Warning: BFP is mentioned in this blog post, so if this is hard to read, please do not hesitate to move along. I have been here before and I know exactly what it feels like.
(This was written awhile ago, but I finally have the courage to post it... I feel like by posting it, I am going to jinx myself, but my readers deserve to know what is going on)
Holy batman I am pregnant! I can't believe it because I didn't think I would ever get to this point. This cycle started kind of goofy for me. I thought I would ovulate on my own because at my appointment, Dr. T. said I was going to that night, so TI was a must, but then I never got a positive on my OPK. Therefore, on Thursday the 11th, Dr. T had me come back in to check everything. He said it is possible that I was ovulating right then, so he gave me the trigger shot and told me to "get making babies!"
The entire month of July I was hopeful for a couple of reasons. Two years ago in July we got pregnant, but we miscarried, Taylor. In addition, our second angel baby, Casey, was due on the 16th of July. For these two reasons, I just prayed it would work. I don't know why, but I never let myself get down or depressed this month because after my meditations through the poem, What God Meant, I had a different perspective on our difficult journey.
On the 20th, I started having lower back pain, but I chalked it up to sleeping on it wrong and didn't think too much into it. On the 21st, I began to have major cramps, which I thought meant aunt Flo was coming. Of course I went on Google and many things said it could be implantation. Could it be? Well, on the 23rd, I took my first home pregnancy test and the double line was so faint that I had to squint to see it. Regardless, it was positive! I called the clinic and they had me come in for a blood draw. My hCG was only 12.5, meaning I had just gotten pregnant. I went in two days later, the 25th, and it was 25, so it doubled, like it needed to do. Then, I had to wait until the 31st to see if it was rising, which it was, and it was 175. The number was still low, since most people don't even know they are pregnant at this time, so I went in on the 2nd and it was 488, so it more than doubled. I had my final beta draw on the 7th and it was 3,171. When I talk to the nurses, they always tell me "Congratulations," but yet it is hard to believe it!

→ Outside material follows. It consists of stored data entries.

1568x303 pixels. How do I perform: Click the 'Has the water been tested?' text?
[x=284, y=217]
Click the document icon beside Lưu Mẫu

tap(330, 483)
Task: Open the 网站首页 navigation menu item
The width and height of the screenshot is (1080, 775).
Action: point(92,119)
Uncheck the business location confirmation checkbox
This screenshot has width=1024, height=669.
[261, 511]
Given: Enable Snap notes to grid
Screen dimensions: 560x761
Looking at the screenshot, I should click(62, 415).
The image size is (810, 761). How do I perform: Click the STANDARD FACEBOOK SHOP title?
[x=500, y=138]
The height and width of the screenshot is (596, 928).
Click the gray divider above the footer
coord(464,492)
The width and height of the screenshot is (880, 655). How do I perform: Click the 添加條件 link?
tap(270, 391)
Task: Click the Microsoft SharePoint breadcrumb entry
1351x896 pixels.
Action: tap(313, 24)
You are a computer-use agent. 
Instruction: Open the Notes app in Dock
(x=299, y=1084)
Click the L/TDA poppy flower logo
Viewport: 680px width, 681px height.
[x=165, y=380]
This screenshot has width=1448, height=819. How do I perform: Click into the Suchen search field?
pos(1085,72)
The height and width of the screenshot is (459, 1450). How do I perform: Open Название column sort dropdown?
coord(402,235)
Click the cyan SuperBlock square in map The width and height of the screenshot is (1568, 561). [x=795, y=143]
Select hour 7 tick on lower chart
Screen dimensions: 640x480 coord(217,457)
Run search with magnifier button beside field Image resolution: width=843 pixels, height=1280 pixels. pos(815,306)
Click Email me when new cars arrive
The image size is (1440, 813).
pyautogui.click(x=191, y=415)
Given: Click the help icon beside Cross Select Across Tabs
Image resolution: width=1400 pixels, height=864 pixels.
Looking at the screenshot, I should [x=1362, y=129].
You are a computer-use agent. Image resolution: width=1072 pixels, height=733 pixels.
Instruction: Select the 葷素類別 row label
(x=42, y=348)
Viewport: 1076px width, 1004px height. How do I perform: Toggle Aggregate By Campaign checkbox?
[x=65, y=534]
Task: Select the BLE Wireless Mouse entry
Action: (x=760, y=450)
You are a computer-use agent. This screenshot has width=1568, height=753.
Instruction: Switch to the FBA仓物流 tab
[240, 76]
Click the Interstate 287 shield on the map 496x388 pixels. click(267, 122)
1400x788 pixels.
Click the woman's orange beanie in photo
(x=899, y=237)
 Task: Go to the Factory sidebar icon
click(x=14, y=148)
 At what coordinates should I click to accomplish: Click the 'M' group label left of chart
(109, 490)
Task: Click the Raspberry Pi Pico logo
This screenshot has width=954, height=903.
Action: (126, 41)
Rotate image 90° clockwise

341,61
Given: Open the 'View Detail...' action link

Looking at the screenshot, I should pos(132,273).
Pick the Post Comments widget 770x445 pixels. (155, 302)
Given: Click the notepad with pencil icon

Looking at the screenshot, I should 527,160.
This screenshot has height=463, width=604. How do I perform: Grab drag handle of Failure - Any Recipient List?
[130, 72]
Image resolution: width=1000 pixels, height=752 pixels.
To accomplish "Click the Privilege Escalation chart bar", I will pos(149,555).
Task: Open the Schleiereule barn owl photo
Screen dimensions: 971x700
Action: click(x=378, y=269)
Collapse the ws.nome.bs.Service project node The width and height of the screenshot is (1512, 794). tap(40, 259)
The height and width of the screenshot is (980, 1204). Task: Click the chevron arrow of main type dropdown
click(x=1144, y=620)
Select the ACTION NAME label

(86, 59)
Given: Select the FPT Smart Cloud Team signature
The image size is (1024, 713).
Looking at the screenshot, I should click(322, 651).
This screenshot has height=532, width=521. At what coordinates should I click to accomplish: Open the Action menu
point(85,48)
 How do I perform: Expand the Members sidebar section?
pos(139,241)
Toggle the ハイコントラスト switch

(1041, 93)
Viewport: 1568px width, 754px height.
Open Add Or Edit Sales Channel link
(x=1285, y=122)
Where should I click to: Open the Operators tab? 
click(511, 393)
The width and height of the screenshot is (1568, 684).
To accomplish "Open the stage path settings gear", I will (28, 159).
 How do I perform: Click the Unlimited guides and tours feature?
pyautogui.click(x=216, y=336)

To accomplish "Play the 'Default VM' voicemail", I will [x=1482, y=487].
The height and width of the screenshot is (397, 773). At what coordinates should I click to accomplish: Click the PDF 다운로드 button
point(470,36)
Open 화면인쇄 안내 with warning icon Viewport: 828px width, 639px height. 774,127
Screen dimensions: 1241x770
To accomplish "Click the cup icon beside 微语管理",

One thing that is tough is that regardless of the fact that I am pregnant, part of me is always looking for something to go wrong. When I go to the bathroom, I check for blood. When I eat, I pray I'll burp it up. When I touch my boobs (may be TMI for some), I pray they are sore. My previous miscarriages have completely robbed me of being able to truly enjoy this experience without being scared. They have taken over my every thought and I hate it. Regardless of the fact that these thoughts are in the back of my mind, I have hope for this pregnancy. I believe God has a special plan for our little jelly bean and I am really trying to stay positive.
I have been doing devotions for quite some time and these have really helped ease my mind. One thing I find ironic is on the day I found out I was pregnant, my devotion verse was Psalm 30:2 "O Lord my God, I cried to you for help, and you ave healed me!" On my second blood draw, my devotion verse was 1 Peter 5:10 "And after you have suffered a little while, the God of all grace, who has called you to his eternal glory in Christ, will himself restore, conform, strengthen, and establish you!" Oh, and on the day I ovulated, it was Jeremiah 29:11 "For I know the plans I have for you,” declares the Lord, “plans to prosper you and not to harm you, plans to give you hope and a future." I feel like these are little signs for God saying it will be okay!
If you are reading this and I know you in real-life, please do not share this with anyone; thank you for respecting this! As of today I am 7 weeks 3 days pregnant and our estimated due date is April 4th, 2014!
If you are still reading this, thank you. Thank you for your support and love throughout everything. I pray that God allows us to continue with this pregnancy and brings our little jelly bean home with us! God bless all of you and I will continue to pray for you and your dreams.